Rivera next asserts that the government breached the second portion of its plea bargain agreement--"not to pursue any charges against [Rivera] for intimidation of any of the Government witnesses"--when the government provided information that Rivera had threatened witnesses to the probation officer5 who, in turn, reported the information in the presentence report and recommended a two point increase of Rivera's offense level based on the information. Because the government breached its plea bargain agreement, Rivera argues, the district court erred in denying Rivera's motion to withdraw his guilty plea, or in the alternative, the district court erred in not requiring specific performance of the agreement. See Santobello v. New York, 404 U.S. 257, 263, 92 S. Ct. 495, 499, 30 L. Ed. 2d 427 (1971). Concluding that the government did not breach its plea bargain agreement, we find that the district court neither abused its discretion in refusing to allow Rivera to withdraw his plea nor abused its discretion in refusing to require specific performance of the agreement.
The government's promise was simply a promise not to pursue charges of witness intimidation. Such a promise did not imply that the government would not supply the parole officer with information for sentencing concerning witness intimidation.6 See United States v. Prince, 868 F.2d 1379, 1385 (5th Cir. 1989) (the government did not break its plea bargain agreement by making a sentence recommendation when the government promised that it would not bring further charges if the defendant pleaded guilty).
Furthermore, Rivera gave no indication at his rearraignment that he understood the plea bargain to include a promise by the government not to provide the information about witness intimidation to the parole officer. Rivera's attorney stated that his understanding was that the government promised not to pursue any witness intimidation charges against Rivera and that he explained the plea bargain to Rivera in those terms. Also in his rearraignment, Rivera told the district court that there was no agreement as to a sentence. As in United States v. Dickson, 712 F.2d 952, 955 (5th Cir. 1983), the district court in the present case certainly provided Rivera with an opportunity to clarify what he believed the government's promise to be.

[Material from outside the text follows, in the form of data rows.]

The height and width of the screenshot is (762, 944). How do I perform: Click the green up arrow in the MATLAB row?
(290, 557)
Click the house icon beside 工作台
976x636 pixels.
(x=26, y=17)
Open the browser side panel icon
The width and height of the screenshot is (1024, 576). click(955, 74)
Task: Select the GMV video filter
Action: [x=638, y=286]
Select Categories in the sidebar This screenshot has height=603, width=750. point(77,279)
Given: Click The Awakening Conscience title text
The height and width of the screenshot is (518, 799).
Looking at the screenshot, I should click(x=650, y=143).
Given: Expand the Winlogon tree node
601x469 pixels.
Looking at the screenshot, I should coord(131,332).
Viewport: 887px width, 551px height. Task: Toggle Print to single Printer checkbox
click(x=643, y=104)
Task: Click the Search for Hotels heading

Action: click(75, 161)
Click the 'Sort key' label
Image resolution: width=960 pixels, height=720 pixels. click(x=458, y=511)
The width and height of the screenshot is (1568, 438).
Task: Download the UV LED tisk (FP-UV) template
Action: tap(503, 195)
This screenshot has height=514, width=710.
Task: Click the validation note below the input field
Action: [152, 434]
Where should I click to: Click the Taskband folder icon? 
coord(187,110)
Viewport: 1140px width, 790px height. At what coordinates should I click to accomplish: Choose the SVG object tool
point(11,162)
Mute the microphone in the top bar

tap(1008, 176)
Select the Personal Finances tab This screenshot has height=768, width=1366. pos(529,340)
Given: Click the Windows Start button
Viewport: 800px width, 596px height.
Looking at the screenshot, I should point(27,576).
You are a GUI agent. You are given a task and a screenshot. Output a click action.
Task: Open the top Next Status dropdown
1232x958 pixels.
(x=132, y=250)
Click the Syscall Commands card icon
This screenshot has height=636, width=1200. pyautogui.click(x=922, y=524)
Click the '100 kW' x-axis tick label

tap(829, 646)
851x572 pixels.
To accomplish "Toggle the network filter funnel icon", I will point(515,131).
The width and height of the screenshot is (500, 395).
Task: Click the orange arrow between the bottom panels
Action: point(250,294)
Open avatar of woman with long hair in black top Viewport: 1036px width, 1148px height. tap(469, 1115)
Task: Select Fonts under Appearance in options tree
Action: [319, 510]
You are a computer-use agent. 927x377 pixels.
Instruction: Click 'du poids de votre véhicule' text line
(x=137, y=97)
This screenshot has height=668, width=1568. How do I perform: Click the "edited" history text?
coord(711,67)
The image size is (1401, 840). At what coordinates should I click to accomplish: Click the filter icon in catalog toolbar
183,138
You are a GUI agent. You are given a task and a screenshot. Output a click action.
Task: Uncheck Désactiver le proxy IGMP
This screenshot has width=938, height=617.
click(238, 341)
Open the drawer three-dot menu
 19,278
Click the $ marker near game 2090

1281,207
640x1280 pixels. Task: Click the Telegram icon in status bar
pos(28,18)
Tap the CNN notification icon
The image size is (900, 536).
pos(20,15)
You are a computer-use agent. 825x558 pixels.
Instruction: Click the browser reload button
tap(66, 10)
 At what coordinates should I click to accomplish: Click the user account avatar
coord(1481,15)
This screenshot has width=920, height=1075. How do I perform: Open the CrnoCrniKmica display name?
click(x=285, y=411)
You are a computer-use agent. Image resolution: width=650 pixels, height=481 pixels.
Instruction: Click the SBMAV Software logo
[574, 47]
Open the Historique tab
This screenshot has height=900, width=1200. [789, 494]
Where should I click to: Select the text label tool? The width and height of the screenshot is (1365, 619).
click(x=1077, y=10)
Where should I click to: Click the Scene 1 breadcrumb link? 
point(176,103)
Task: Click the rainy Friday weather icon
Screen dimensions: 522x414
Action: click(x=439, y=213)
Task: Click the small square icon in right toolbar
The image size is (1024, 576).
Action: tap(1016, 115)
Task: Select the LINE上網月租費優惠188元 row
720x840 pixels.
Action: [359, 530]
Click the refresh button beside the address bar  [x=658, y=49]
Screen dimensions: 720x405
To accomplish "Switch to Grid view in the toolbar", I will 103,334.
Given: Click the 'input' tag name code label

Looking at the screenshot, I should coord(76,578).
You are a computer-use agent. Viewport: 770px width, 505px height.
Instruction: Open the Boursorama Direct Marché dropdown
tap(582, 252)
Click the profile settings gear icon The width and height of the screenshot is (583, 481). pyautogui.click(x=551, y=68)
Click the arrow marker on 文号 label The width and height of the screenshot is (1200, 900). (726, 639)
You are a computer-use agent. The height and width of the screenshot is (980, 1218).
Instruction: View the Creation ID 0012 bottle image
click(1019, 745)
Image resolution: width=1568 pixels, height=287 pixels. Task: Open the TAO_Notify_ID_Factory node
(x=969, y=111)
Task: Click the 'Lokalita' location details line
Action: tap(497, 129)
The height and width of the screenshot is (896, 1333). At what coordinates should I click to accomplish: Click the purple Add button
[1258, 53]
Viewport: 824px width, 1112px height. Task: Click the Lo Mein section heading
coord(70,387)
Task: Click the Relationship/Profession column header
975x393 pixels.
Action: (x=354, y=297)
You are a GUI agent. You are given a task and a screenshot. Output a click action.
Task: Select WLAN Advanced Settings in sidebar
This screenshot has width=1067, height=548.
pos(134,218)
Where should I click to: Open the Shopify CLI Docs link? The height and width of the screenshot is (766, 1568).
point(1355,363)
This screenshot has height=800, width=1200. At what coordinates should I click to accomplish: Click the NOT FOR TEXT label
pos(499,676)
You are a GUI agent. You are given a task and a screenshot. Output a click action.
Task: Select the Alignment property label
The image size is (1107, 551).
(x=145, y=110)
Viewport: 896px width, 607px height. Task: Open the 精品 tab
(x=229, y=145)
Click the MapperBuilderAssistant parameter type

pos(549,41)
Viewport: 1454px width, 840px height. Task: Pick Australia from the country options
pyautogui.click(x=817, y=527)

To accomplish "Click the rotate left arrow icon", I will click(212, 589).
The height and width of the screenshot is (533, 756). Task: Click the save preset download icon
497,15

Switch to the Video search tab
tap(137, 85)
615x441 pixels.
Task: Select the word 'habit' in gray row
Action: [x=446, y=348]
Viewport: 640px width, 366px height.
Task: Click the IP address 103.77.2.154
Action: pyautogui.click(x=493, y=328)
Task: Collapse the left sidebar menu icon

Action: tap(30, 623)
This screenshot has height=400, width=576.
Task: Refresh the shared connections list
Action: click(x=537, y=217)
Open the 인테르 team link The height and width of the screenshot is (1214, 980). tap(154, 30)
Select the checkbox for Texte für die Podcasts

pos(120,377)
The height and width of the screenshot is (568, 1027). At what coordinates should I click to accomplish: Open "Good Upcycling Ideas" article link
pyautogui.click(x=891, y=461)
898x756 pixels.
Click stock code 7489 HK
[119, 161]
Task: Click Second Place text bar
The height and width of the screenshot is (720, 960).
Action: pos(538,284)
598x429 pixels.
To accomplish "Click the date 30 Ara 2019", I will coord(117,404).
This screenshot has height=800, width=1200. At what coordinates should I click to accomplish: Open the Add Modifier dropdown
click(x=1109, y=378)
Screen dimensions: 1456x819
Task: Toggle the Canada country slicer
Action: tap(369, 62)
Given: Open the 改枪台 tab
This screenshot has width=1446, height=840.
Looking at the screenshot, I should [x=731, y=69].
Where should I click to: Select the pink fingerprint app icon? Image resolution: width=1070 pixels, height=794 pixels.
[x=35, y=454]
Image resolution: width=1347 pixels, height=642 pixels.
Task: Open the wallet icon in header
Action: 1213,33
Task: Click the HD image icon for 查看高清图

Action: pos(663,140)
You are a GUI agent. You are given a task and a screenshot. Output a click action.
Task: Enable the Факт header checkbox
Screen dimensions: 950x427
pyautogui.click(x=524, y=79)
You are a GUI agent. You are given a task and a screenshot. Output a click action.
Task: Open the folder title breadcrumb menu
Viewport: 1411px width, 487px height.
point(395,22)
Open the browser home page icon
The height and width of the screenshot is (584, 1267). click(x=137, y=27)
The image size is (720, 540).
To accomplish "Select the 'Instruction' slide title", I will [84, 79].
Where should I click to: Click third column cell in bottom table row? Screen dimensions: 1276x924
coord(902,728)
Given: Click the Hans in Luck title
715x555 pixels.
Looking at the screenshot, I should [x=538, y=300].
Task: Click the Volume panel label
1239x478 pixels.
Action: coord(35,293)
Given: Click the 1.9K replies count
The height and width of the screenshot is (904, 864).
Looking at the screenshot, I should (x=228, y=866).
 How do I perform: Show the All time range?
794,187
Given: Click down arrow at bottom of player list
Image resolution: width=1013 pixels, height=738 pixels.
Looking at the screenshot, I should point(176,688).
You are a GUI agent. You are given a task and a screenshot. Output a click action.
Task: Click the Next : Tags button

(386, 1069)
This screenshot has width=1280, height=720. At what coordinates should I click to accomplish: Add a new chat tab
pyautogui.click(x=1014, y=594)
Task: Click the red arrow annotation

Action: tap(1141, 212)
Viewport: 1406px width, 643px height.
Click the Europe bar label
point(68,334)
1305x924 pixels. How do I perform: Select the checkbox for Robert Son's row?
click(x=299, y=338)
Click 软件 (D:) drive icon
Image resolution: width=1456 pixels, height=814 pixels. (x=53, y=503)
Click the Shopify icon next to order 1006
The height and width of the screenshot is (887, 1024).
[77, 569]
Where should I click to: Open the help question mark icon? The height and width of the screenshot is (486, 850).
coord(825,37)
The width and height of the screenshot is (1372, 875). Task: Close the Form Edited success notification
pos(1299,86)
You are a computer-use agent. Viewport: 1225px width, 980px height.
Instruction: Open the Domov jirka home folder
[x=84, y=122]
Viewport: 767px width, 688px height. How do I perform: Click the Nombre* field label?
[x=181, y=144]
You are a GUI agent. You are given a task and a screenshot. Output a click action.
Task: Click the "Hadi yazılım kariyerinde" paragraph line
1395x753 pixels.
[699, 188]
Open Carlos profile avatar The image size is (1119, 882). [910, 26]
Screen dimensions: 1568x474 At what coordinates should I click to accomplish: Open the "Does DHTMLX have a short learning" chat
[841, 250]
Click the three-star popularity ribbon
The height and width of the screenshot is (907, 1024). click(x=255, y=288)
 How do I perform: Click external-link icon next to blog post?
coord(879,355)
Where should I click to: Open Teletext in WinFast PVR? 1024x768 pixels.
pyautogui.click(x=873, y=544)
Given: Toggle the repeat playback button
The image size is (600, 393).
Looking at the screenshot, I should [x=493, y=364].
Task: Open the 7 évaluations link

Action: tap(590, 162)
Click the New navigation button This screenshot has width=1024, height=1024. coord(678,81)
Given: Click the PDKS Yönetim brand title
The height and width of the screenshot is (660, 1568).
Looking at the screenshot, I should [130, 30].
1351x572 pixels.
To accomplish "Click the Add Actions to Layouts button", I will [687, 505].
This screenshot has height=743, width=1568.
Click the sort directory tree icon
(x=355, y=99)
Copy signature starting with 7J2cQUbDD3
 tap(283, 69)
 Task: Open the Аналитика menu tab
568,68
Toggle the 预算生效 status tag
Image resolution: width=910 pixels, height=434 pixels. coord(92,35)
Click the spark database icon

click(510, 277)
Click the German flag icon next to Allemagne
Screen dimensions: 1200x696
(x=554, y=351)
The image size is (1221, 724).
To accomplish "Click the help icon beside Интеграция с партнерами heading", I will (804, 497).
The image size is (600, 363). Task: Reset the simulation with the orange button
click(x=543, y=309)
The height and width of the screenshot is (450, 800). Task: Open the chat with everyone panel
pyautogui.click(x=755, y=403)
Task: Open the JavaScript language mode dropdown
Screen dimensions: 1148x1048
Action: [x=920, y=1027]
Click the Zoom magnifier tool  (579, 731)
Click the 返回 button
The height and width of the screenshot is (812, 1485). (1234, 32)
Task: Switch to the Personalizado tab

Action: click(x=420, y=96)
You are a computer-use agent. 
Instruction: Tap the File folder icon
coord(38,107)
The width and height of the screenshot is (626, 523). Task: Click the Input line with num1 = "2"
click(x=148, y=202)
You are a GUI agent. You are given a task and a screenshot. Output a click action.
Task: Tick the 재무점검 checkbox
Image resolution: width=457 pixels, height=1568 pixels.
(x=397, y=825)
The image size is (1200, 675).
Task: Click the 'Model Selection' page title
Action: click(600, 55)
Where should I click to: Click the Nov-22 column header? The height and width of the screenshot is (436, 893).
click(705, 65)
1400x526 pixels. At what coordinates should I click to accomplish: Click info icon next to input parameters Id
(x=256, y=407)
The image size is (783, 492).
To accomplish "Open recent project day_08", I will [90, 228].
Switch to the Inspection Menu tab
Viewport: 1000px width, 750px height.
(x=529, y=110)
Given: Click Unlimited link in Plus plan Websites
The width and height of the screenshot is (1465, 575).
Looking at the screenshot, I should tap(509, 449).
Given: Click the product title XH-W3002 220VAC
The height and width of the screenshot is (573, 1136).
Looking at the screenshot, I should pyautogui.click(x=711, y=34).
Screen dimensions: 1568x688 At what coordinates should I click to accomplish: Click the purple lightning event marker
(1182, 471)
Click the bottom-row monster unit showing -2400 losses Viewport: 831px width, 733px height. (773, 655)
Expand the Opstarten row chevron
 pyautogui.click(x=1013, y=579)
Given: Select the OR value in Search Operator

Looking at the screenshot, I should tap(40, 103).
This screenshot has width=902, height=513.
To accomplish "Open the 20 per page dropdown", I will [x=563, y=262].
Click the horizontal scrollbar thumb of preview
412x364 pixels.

Finally, a logical application of our previous decisions on this subject compels our conclusion.7 In Prince, we held that a promise by the government not to bring further charges in exchange for a guilty plea was not broken when the government recommended a sentence. Prince, 868 F.2d at 1385. In United States v. Avery, 621 F.2d 214 (5th Cir. 1980), cert. denied, 450 U.S. 933, 101 S. Ct. 1396, 67 L. Ed. 2d 367 (1981), we concluded that when the government gives requested information to the probation officer preparing the presentence report, it does not breach its promise to stand mute and make no recommendation at sentencing. Id. at 216; see also Dickson, 712 F.2d at 954-55 (the government did not breach its promise to stand mute when it provided its files to the probation officer upon request). Finally, in United States v. Block, 660 F.2d 1086 (5th Cir. Unit B Nov.1981), cert. denied, 456 U.S. 907, 102 S. Ct. 1753, 72 L. Ed. 2d 164 (1982), we found that no breach of the plea bargain agreement had occurred when the government had promised not to take a position on the sentence to be imposed, yet, at the sentence hearing, the government corrected a claim made by the defendant that he had paid certain tax returns. We explained, "Efforts by the Government to provide relevant factual information or to correct mistatements are not tantamount to taking a position on the sentence...." Id. at 1091. We went further and held that "the Government does not have a right to make an agreement to stand mute in the face of factual inaccuracies or to withhold relevant factual information from the court." Id. at 1092.
Given the actual promise made by the government in the present case, Rivera's understanding of the promise, and the case law addressing such promises, we conclude that the government did not breach its plea bargain agreement not to bring witness intimidation charges against Rivera when it provided the probation officer with the witness intimidation information. Therefore, the district court did not abuse its discretion in refusing to allow Rivera to withdraw his guilty plea or in refusing to require specific performance of the putative agreement.
Rivera's final argument is that the district court made an erroneous finding of fact under the Guidelines and miscalculated his offense level under the Guidelines. Because the reasonableness of the district court's departure under the Guidelines hinges on the district court's correct determination of the recommended range of sentencing under the Guidelines, United States v. Roberson, 872 F.2d 597, 608 (5th Cir. 1989), we must first determine whether the district court correctly determined the recommended range under the Guidelines. "The recommended range provides a point of reference for the sentencing court; it is a range of sentences that the Commission determined is reasonable and against which the sentencing court may measure its choice of sentence." Id.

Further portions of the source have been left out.